━━━ EXERCISE DATA ━━━

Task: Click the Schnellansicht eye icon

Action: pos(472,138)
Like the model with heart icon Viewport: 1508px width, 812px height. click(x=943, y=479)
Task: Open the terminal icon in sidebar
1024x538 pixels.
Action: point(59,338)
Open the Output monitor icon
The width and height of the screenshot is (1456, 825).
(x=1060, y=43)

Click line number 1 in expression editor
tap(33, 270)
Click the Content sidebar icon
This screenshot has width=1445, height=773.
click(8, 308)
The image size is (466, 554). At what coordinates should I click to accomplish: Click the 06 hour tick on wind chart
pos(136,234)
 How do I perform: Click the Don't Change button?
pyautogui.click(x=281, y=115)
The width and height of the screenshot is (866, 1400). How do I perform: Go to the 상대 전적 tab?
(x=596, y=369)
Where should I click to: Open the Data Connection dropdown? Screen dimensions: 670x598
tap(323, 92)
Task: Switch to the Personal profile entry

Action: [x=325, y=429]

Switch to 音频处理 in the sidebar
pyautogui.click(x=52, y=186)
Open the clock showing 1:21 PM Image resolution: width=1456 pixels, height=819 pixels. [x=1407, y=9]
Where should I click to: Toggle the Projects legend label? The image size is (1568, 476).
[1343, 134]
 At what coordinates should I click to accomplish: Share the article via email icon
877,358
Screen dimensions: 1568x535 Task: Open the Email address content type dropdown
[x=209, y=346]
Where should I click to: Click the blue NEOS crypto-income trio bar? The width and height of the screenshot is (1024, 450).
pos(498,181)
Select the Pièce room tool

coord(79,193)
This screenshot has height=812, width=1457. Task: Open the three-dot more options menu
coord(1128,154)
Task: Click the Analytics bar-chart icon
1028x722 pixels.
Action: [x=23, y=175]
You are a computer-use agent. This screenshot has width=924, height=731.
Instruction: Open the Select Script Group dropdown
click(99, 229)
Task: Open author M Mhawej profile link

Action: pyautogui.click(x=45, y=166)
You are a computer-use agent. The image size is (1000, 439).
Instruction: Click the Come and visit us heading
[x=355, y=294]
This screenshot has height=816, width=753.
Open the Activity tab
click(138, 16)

━━━

### [PROBLEM DESCRIPTION]
Reproduce every one of the collection entries above, line for line, with no changes.

### [REPLY TO THE EXERCISE]
Task: Click the Schnellansicht eye icon

Action: pos(472,138)
Like the model with heart icon Viewport: 1508px width, 812px height. click(x=943, y=479)
Task: Open the terminal icon in sidebar
1024x538 pixels.
Action: point(59,338)
Open the Output monitor icon
The width and height of the screenshot is (1456, 825).
(x=1060, y=43)

Click line number 1 in expression editor
tap(33, 270)
Click the Content sidebar icon
This screenshot has width=1445, height=773.
click(8, 308)
The image size is (466, 554). At what coordinates should I click to accomplish: Click the 06 hour tick on wind chart
pos(136,234)
 How do I perform: Click the Don't Change button?
pyautogui.click(x=281, y=115)
The width and height of the screenshot is (866, 1400). How do I perform: Go to the 상대 전적 tab?
(x=596, y=369)
Where should I click to: Open the Data Connection dropdown? Screen dimensions: 670x598
tap(323, 92)
Task: Switch to the Personal profile entry

Action: [x=325, y=429]

Switch to 音频处理 in the sidebar
pyautogui.click(x=52, y=186)
Open the clock showing 1:21 PM Image resolution: width=1456 pixels, height=819 pixels. [x=1407, y=9]
Where should I click to: Toggle the Projects legend label? The image size is (1568, 476).
[1343, 134]
 At what coordinates should I click to accomplish: Share the article via email icon
877,358
Screen dimensions: 1568x535 Task: Open the Email address content type dropdown
[x=209, y=346]
Where should I click to: Click the blue NEOS crypto-income trio bar? The width and height of the screenshot is (1024, 450).
pos(498,181)
Select the Pièce room tool

coord(79,193)
This screenshot has height=812, width=1457. Task: Open the three-dot more options menu
coord(1128,154)
Task: Click the Analytics bar-chart icon
1028x722 pixels.
Action: [x=23, y=175]
You are a computer-use agent. This screenshot has width=924, height=731.
Instruction: Open the Select Script Group dropdown
click(99, 229)
Task: Open author M Mhawej profile link

Action: pyautogui.click(x=45, y=166)
You are a computer-use agent. The image size is (1000, 439).
Instruction: Click the Come and visit us heading
[x=355, y=294]
This screenshot has height=816, width=753.
Open the Activity tab
click(138, 16)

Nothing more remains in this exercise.